El último soldado en pie fue atravesado por Zhang Xun, quien lo dejó caer al suelo con ojos llenos de desesperación. Luego, se escuchó un ruido: alguien había arrojado su lanza al suelo. En toda la cabina, solo quedó Tian Defang, quien estaba paralizado frente a la silla, a punto de perder el control por el miedo. Poco después, se escucharon más ruidos de armas siendo arrojadas al suelo. Los soldados defensores dejaron sus armas, y el miedo fue reemplazado por una sensación de alivio. Vio cómo todos sus recursos eran destruidos, y toda su arrogancia se convirtió en puro miedo. Las pesadas puertas de la ciudad se abrieron lentamente con un chirrido.
Vio cómo Xie Yunjing se acercaba, cubierto de sangre, con un cuchillo en la mano. Un hombre de mediana edad, vestido con armadura de general, pero con el rostro pálido, salió de la ciudad junto con algunos oficiales, arrodillándose y entregando los sellos de mando. “¡Prisionero! ¡Llevo a los soldados de Rongcheng! ¡Ruego que me perdone! ¡Por favor, no me mate!” Tian Defang gritaba desesperadamente, rodando por el suelo, llorando y suplicando. “¡Perdónenme! ¡Tengo mucho dinero! Oro y joyas! ¡Están en una cámara secreta! ¡Se los daré! ¡Por favor, perdónenme!” Su cuerpo comenzó a temblar. “¡Me rindo! ¡Tengo mucho dinero! ¡Perdónenme!” Xie Yunjing miró a los prisioneros y a los soldados que habían dejado sus armas. Asintió lentamente y dijo: “Si están dispuestos a hablar…” Se les permitiría quedarse bajo las leyes de Ciudad Militar. Si cometían crímenes contra la gente, serían castigados severamente. Pero si solo seguían órdenes, podrían redimirse.
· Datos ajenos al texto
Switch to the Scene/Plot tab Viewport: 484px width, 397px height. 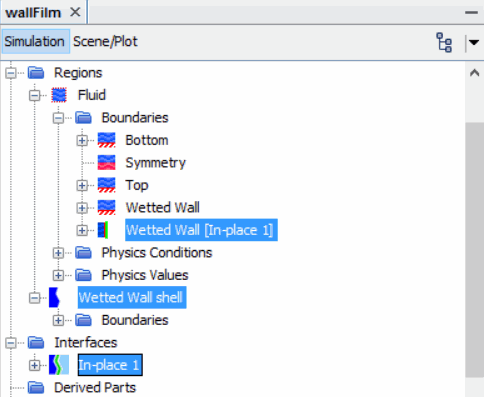tap(105, 42)
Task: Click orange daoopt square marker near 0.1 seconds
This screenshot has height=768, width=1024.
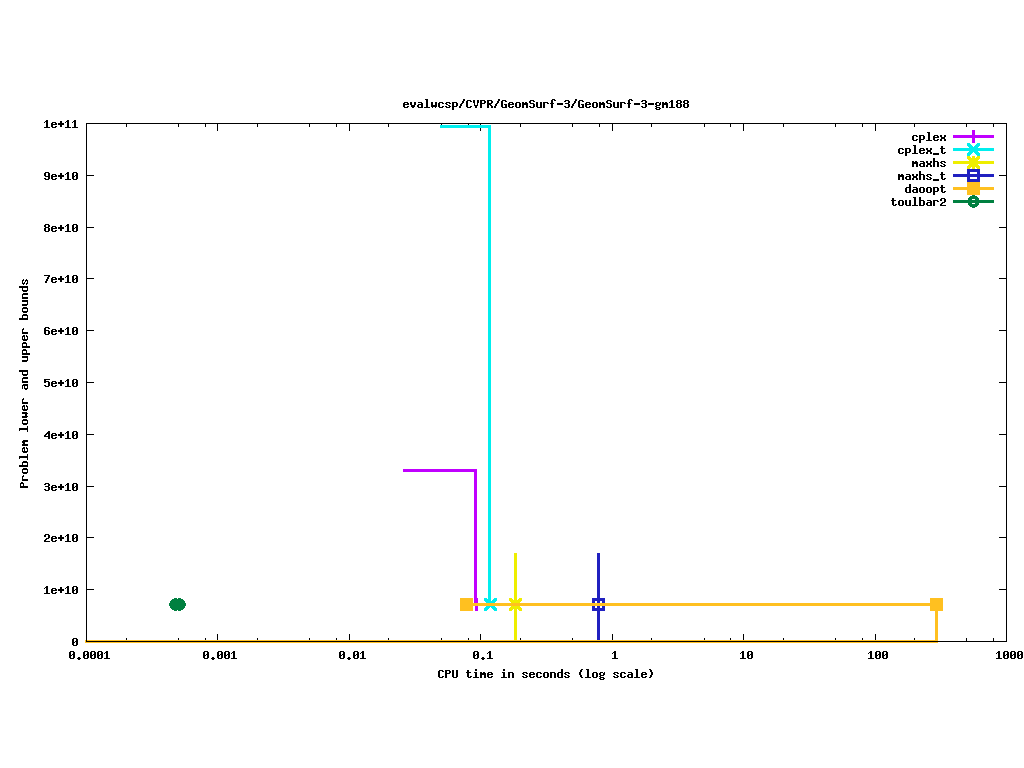Action: (x=466, y=604)
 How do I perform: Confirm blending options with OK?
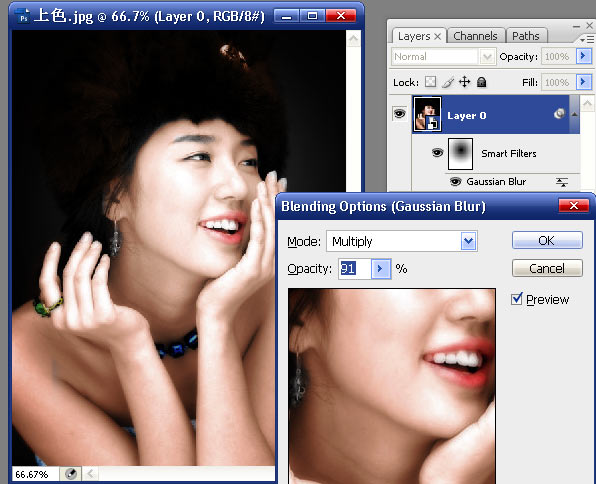tap(547, 240)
Intentó usar su riqueza e información para salvarse.
“¡General Xie!” El prisionero se arrodilló profundamente, y los demás también se arrodillaron. Pero Xie Yunjing no quería escuchar sus palabras. Solo la ley podía juzgar a un traidor como él.
Bajo la mirada desesperada de Tian Defang, Xie Yunjing dio un paso adelante y golpeó su cuello con fuerza. Tian Defang gritó y cayó al suelo, inconsciente.
Xie Yunjing no mostró ninguna emoción, solo disgusto. Agarró a Tian Defang y lo arrastró fuera de la cabina. Zhang Xun siguió sus pasos y anunció que Tian Defang había sido capturado y que aquellos que se rindieran no serían ejecutados.
Los soldados de Rongcheng se rindieron, y las olas del río se calmaron. Las banderas negras de Ciudad Militar seguían ondeando en los barcos, señalando que la batalla había terminado con la victoria de la justicia.
Pero Xie Yunjing y Zhang Xun no disfrutaron mucho de su victoria. Sabían que era necesario actuar rápidamente. Dejaron algunos soldados para limpiar el campo de batalla y llevarse a los prisioneros. El resto del ejército se dirigió hacia Rongcheng, donde ya no había líderes.
Los soldados de Rongcheng estaban desesperados. Al ver a Tian Defang encadenado, perdieron toda esperanza de resistir. Xie Yunjing y Zhang Xun anunciaron que aquellos que se rindieran no serían ejecutados.
Los soldados de Rongcheng se rindieron, y las olas del río se calmaron. Las banderas negras de Ciudad Militar seguían ondeando en los barcos, señalando que la batalla había terminado con la victoria de la justicia.
Pero Xie Yunjing y Zhang Xun no disfrutaron mucho de su victoria. Sabían que era necesario actuar rápidamente. Dejaron algunos soldados para limpiar el campo de batalla y llevarse a los prisioneros. El resto del ejército se dirigió hacia Rongcheng, donde ya no había líderes.
Los soldados de Rongcheng estaban desesperados. Al ver a Tian Defang encadenado, perdieron toda esperanza de resistir. Xie Yunjing y Zhang Xun anunciaron que aquellos que se rindieran no serían ejecutados.